■ Action item
Extract all lines from the data beneath that include the word "screenshot".

(Stored data)
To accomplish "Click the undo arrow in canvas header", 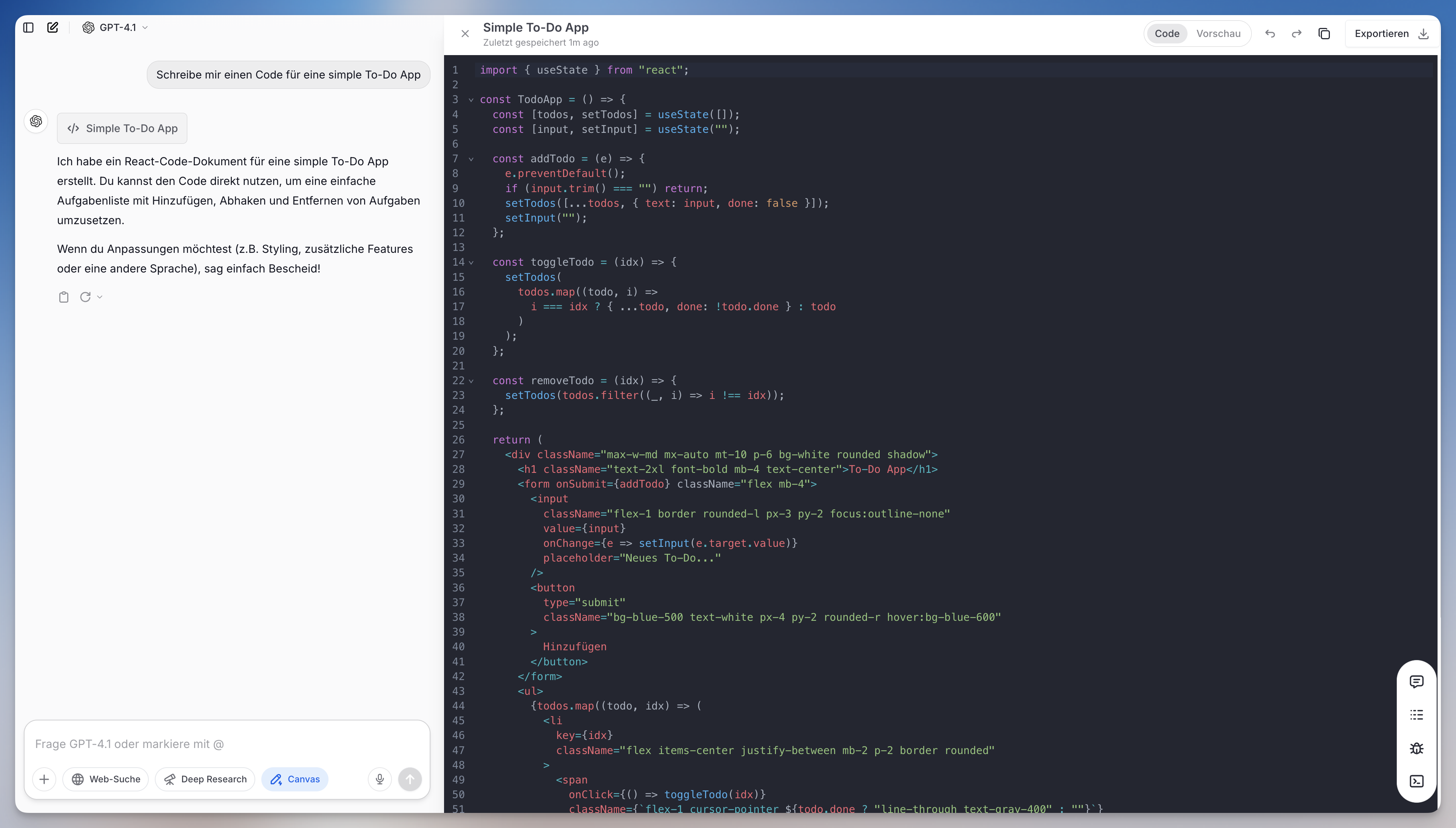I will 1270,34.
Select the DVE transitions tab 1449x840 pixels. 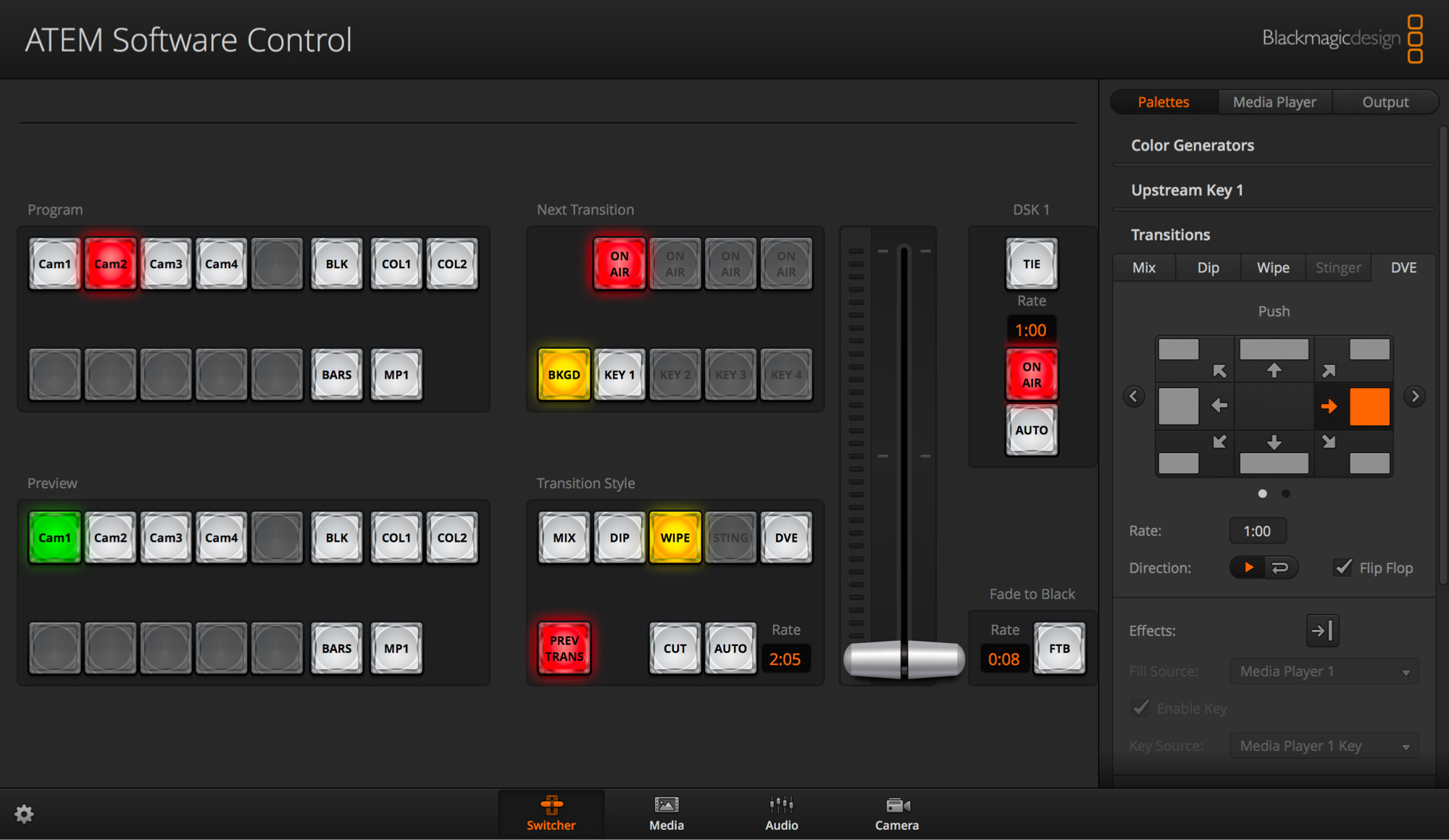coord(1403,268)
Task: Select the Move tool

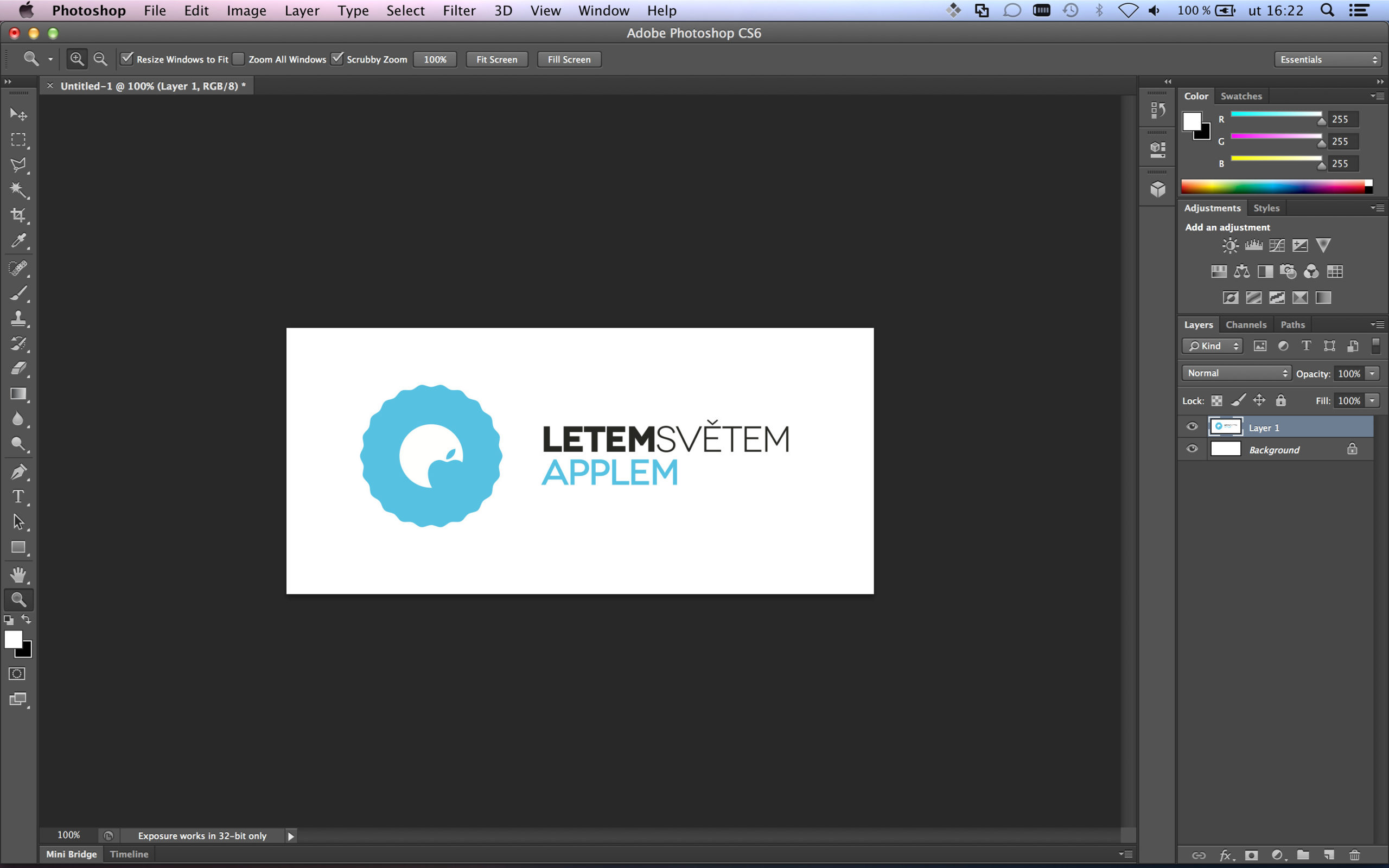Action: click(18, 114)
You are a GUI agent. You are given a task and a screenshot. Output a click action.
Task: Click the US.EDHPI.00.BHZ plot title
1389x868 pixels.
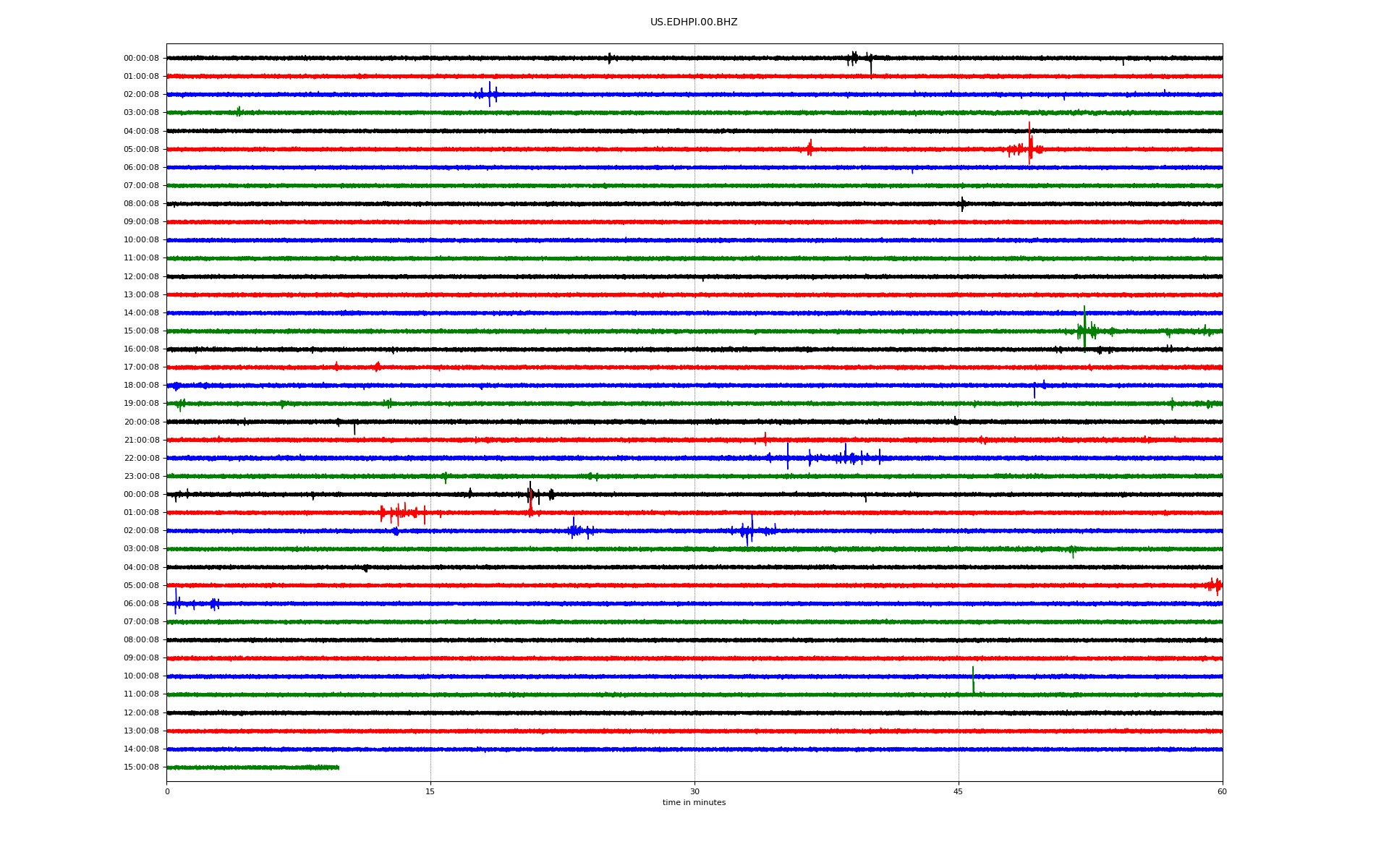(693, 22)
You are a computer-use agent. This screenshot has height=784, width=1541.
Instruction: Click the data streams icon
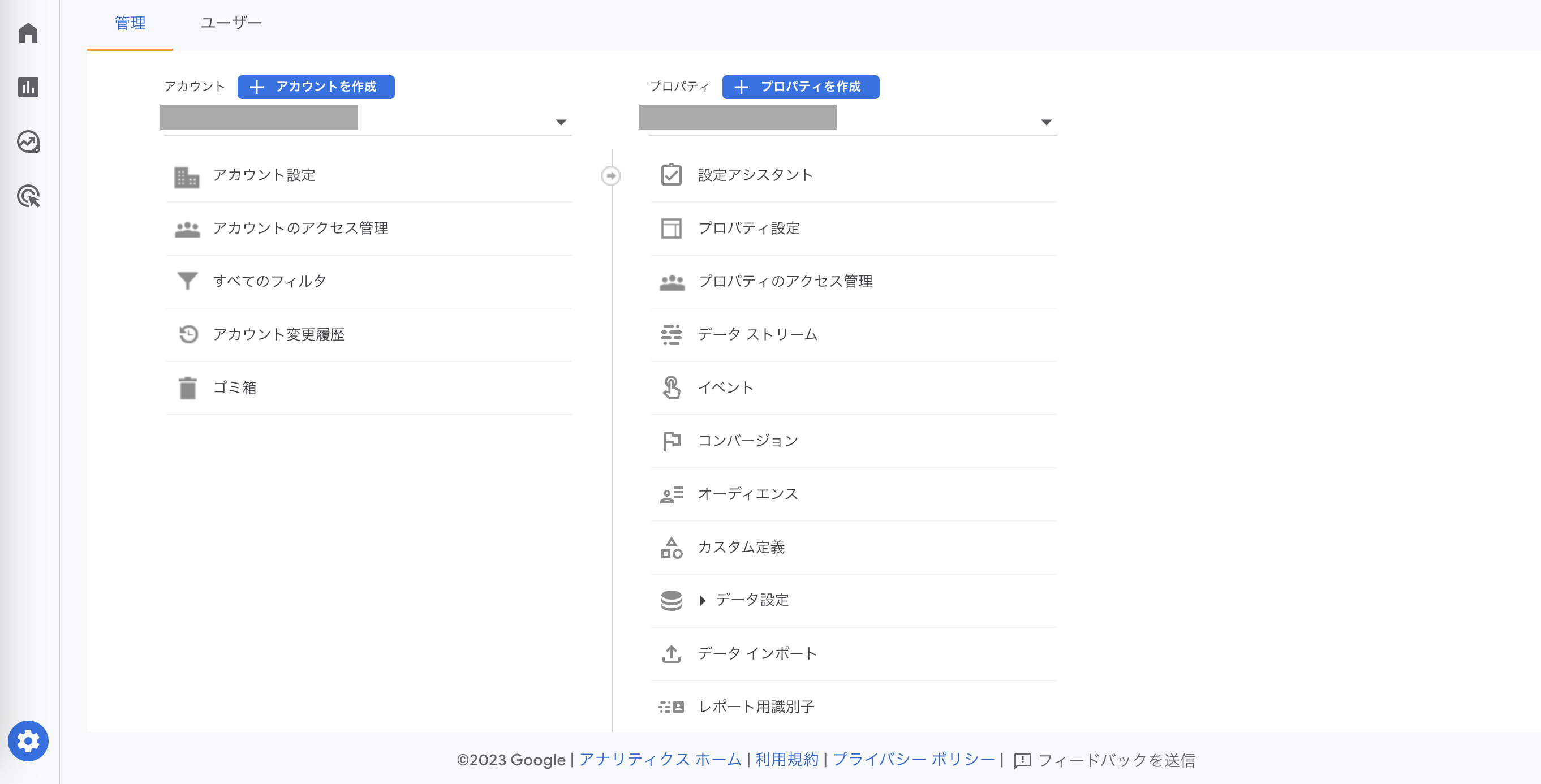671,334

■ Solution to this exercise
You are a GUI agent. You are given a task and a screenshot. Output a click action.
You are a computer-use agent. This screenshot has height=784, width=1541.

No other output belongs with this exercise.